# Final Project: Segmentation of satellite images

In [None]:
from google.colab import drive
drive.mount('/content/drive')
!pip install --upgrade --no-cache-dir gdown
!gdown 1TVduwykrR1C_VKx2VJcjmwvJtG4HziA1 # set file id
!mkdir /content/data
!unzip data128.zip -d data # set correct file name

## U-Net

In [None]:
# necessary imports for U-Net:
import tensorflow as tf
from tensorflow.keras.layers import Conv2D, Conv2DTranspose, MaxPool2D, Cropping2D, BatchNormalization, Activation, Dropout
from tensorflow.keras import Model, Input
import numpy as np
from tensorflow.keras.preprocessing.image import load_img
import random
import os
from PIL import Image
import tensorflow.keras.backend as K

In [None]:
def InceptionBlock(prev_layer, filters_first, filters_second, filters_third, filters_fourth, dropout_rate=0.0):
    first_layer = Conv2D(filters_first, 1, padding="same", kernel_initializer="he_normal", bias_initializer="zeros")(prev_layer)
    first_layer = BatchNormalization()(first_layer)
    first_layer = Activation("relu")(first_layer)
    second_layer = Conv2D(filters_second[0], 1, padding="same", kernel_initializer="he_normal", bias_initializer="zeros")(prev_layer)
    second_layer = BatchNormalization()(second_layer)
    second_layer = Activation("relu")(second_layer)
    second_layer = Conv2D(filters_second[1], 3, padding="same", kernel_initializer="he_normal", bias_initializer="zeros")(second_layer)

※ ※ ※

### Challenges
1 > Quote the satellite image segmentation notebook in full, with no changes.
2 > Print the entries from the line holding "Open the settings toggles toolbar icon" through the final line of the entries, both ends included, and omit the pictures.
The notebook and the entries come from unrelated sources.

### Record excerpts

※ ※ ※

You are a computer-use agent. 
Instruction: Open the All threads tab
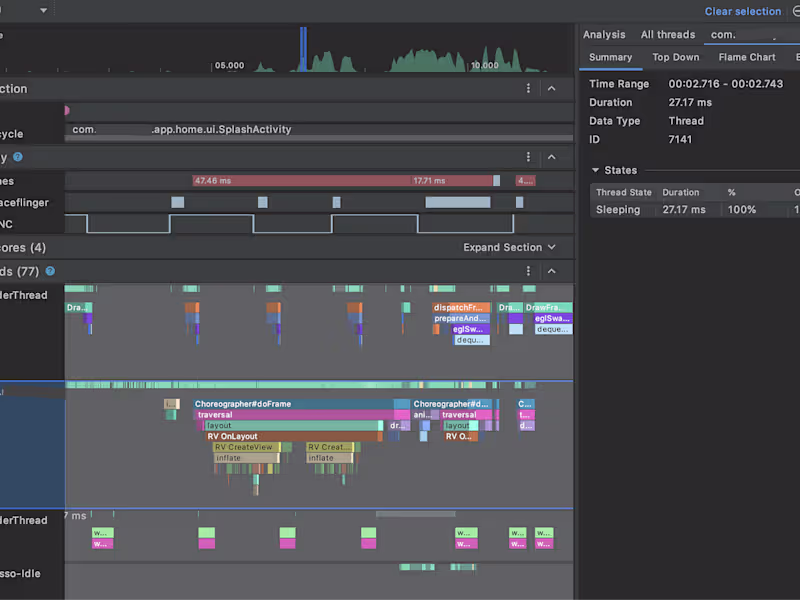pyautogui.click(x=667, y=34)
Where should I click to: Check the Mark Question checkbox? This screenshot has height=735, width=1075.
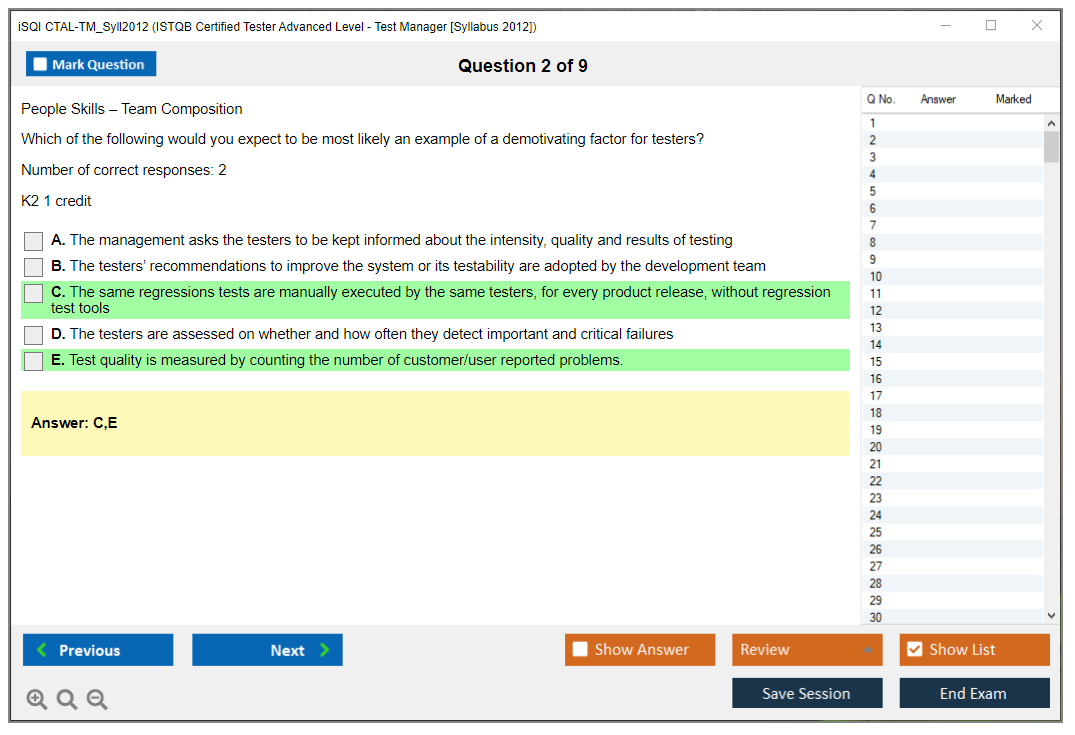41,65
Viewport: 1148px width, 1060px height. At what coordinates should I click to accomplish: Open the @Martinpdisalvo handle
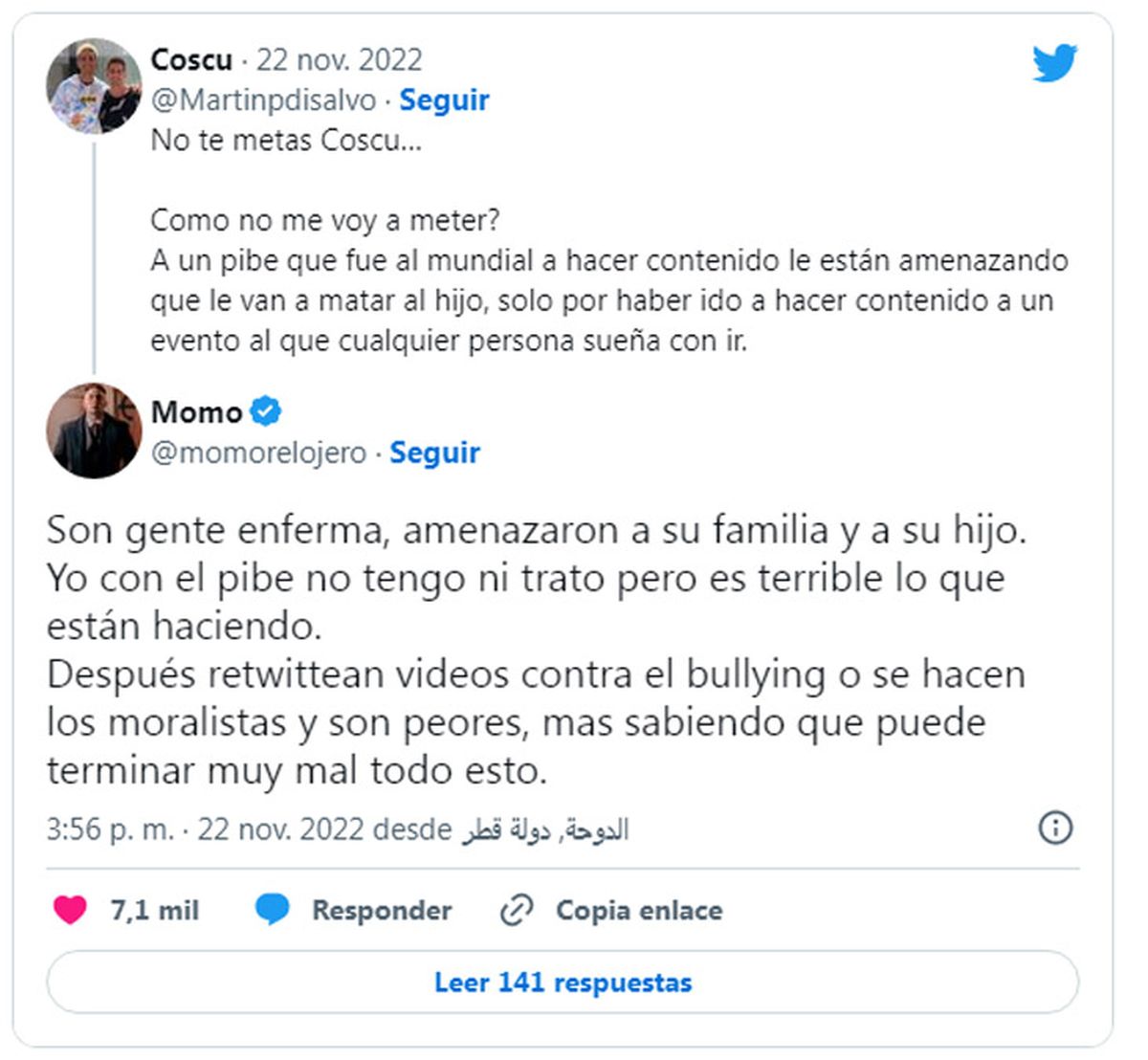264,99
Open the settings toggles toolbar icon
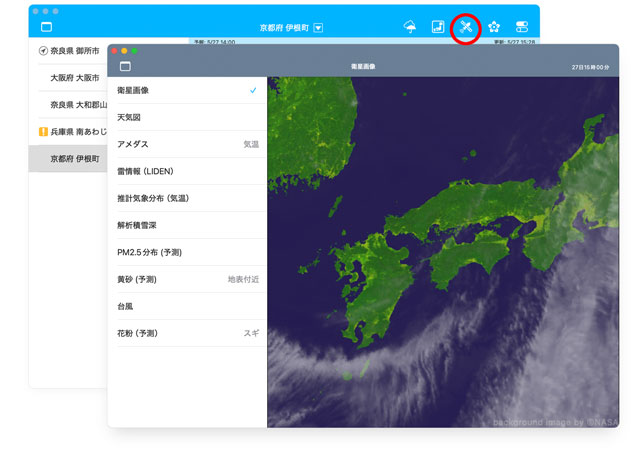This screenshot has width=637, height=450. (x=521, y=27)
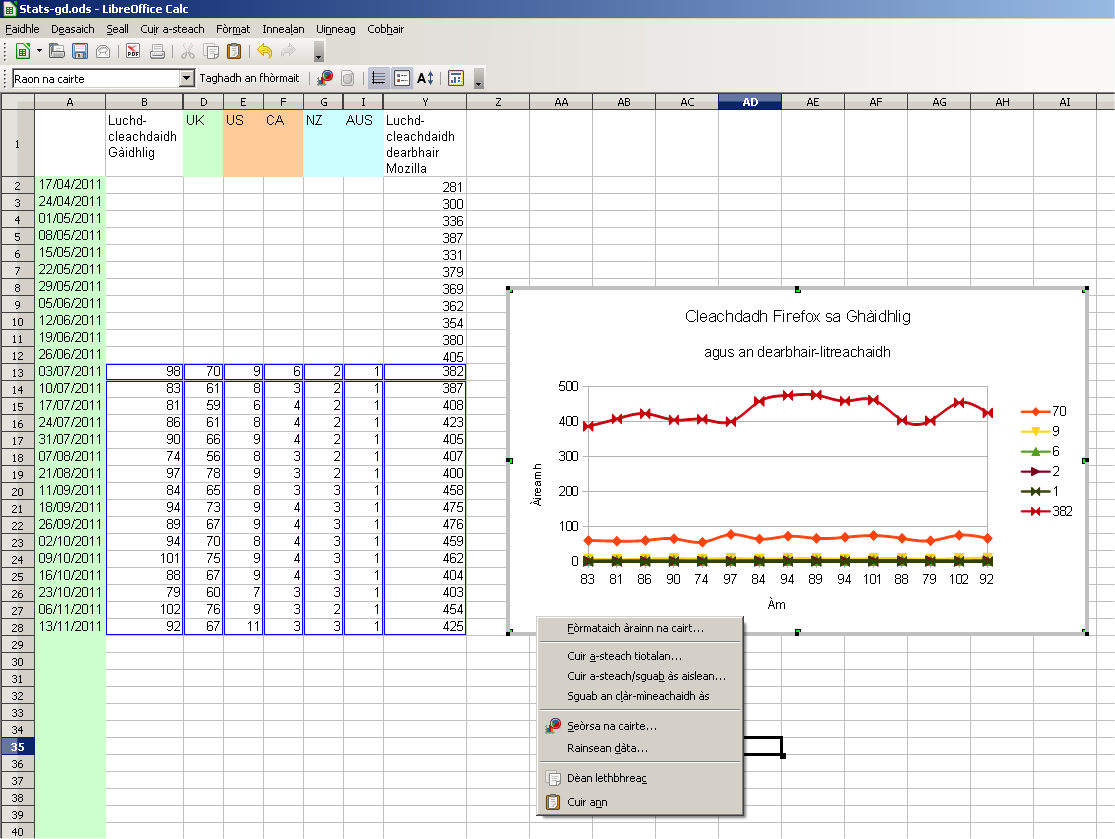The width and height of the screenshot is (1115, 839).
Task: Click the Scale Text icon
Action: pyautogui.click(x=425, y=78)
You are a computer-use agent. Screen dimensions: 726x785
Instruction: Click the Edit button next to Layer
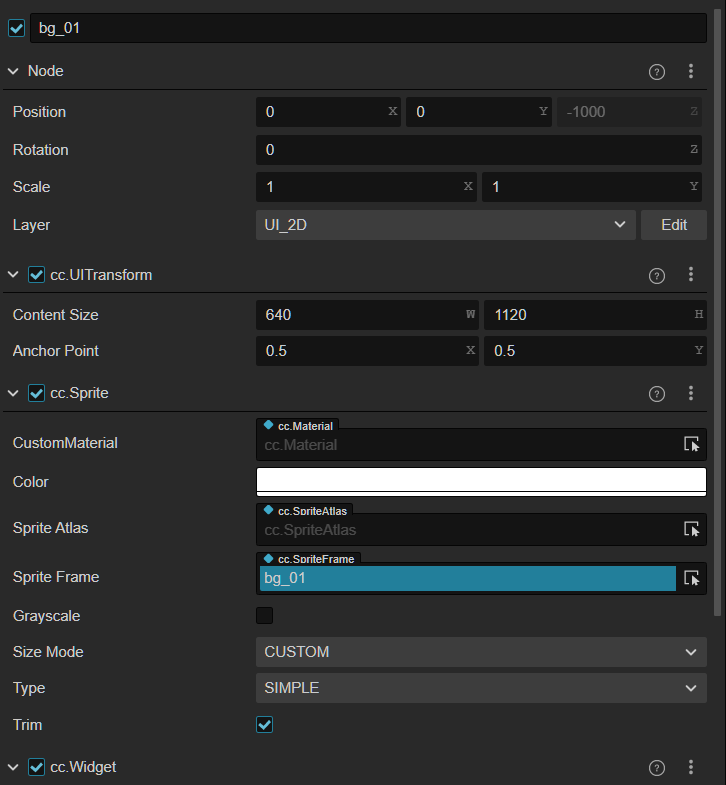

※ ※ ※

### Answers
1 >
# Final Project: Segmentation of satellite images

In [None]:
from google.colab import drive
drive.mount('/content/drive')
!pip install --upgrade --no-cache-dir gdown
!gdown 1TVduwykrR1C_VKx2VJcjmwvJtG4HziA1 # set file id
!mkdir /content/data
!unzip data128.zip -d data # set correct file name

## U-Net

In [None]:
# necessary imports for U-Net:
import tensorflow as tf
from tensorflow.keras.layers import Conv2D, Conv2DTranspose, MaxPool2D, Cropping2D, BatchNormalization, Activation, Dropout
from tensorflow.keras import Model, Input
import numpy as np
from tensorflow.keras.preprocessing.image import load_img
import random
import os
from PIL import Image
import tensorflow.keras.backend as K

In [None]:
def InceptionBlock(prev_layer, filters_first, filters_second, filters_third, filters_fourth, dropout_rate=0.0):
    first_layer = Conv2D(filters_first, 1, padding="same", kernel_initializer="he_normal", bias_initializer="zeros")(prev_layer)
    first_layer = BatchNormalization()(first_layer)
    first_layer = Activation("relu")(first_layer)
    second_layer = Conv2D(filters_second[0], 1, padding="same", kernel_initializer="he_normal", bias_initializer="zeros")(prev_layer)
    second_layer = BatchNormalization()(second_layer)
    second_layer = Activation("relu")(second_layer)
    second_layer = Conv2D(filters_second[1], 3, padding="same", kernel_initializer="he_normal", bias_initializer="zeros")(second_layer)

2 >
Open the settings toggles toolbar icon
This screenshot has width=637, height=450. (x=521, y=27)
The width and height of the screenshot is (1115, 839).
Task: Click the Scale Text icon
Action: pyautogui.click(x=425, y=78)
You are a computer-use agent. Screen dimensions: 726x785
Instruction: Click the Edit button next to Layer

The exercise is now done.